*Using the information*:
**a.** Return the leptospirosis passage below verbatim, from "Leptospirosis is a" to "from infected animals.".
**b.** Extend the leptospirosis passage below, picking up right after its last sentence.

*Document text*:
= = = =
Leptospirosis is a bacterial disease of cattle that is noted for its ability to cause abortions, stillbirths and loss of milk production. “Lepto” is important from an economic standpoint in loss of production, but also in that it is a zoonotic infection: it can and does infect people (and other mammals) with potentially serious consequences. In people, the disease usually causes a flu-like illness that ranges from mild to severe. The main source of infection in people is direct contact with infected urine. Risk groups include dairy farmers, AI techs, veterinarians and anyone exposed to either urine or reproductive fluids from infected animals.
= = = =
*Material provided*:
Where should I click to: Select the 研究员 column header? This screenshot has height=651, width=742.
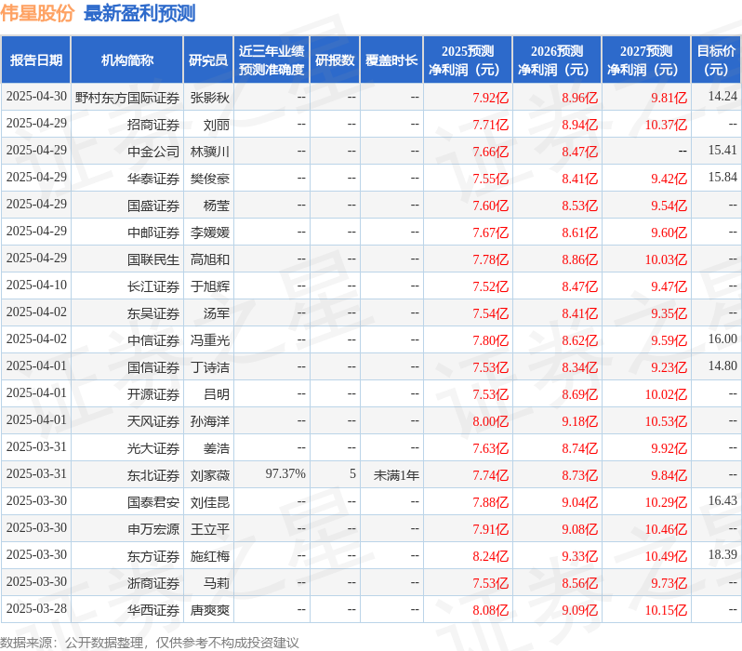(208, 60)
= = = =
*Outputs for the tasks*:
**a.**
Leptospirosis is a bacterial disease of cattle that is noted for its ability to cause abortions, stillbirths and loss of milk production. “Lepto” is important from an economic standpoint in loss of production, but also in that it is a zoonotic infection: it can and does infect people (and other mammals) with potentially serious consequences. In people, the disease usually causes a flu-like illness that ranges from mild to severe. The main source of infection in people is direct contact with infected urine. Risk groups include dairy farmers, AI techs, veterinarians and anyone exposed to either urine or reproductive fluids from infected animals.

**b.**
There are over 200 different varieties (serovars) of the seven pathogenic species of Leptospira. Different serovars are prevalent in different regions, and are associated with one or more maintenance hosts, which serve as reservoirs of infection. Transmission of infection between individuals of the maintenance host species is extremely efficient and many of that particular host will be rapidly infected. Incidental hosts are those species not considered to serve as maintenance hosts, and these are not considered important reservoirs of infection; transmission of disease between one incidental host to another is not as common. In the US, pigs (including feral swine)are the maintenance host for L. Pomona and Bratislava; dogs are the host for L. Canicola; raccoons, skunks and opossum harbor L. Grippotyphosa, and cattle are reservoirs for L. Hardjo and Pomona. Mice and rats are hosts for L. Icterohemorrhagiae.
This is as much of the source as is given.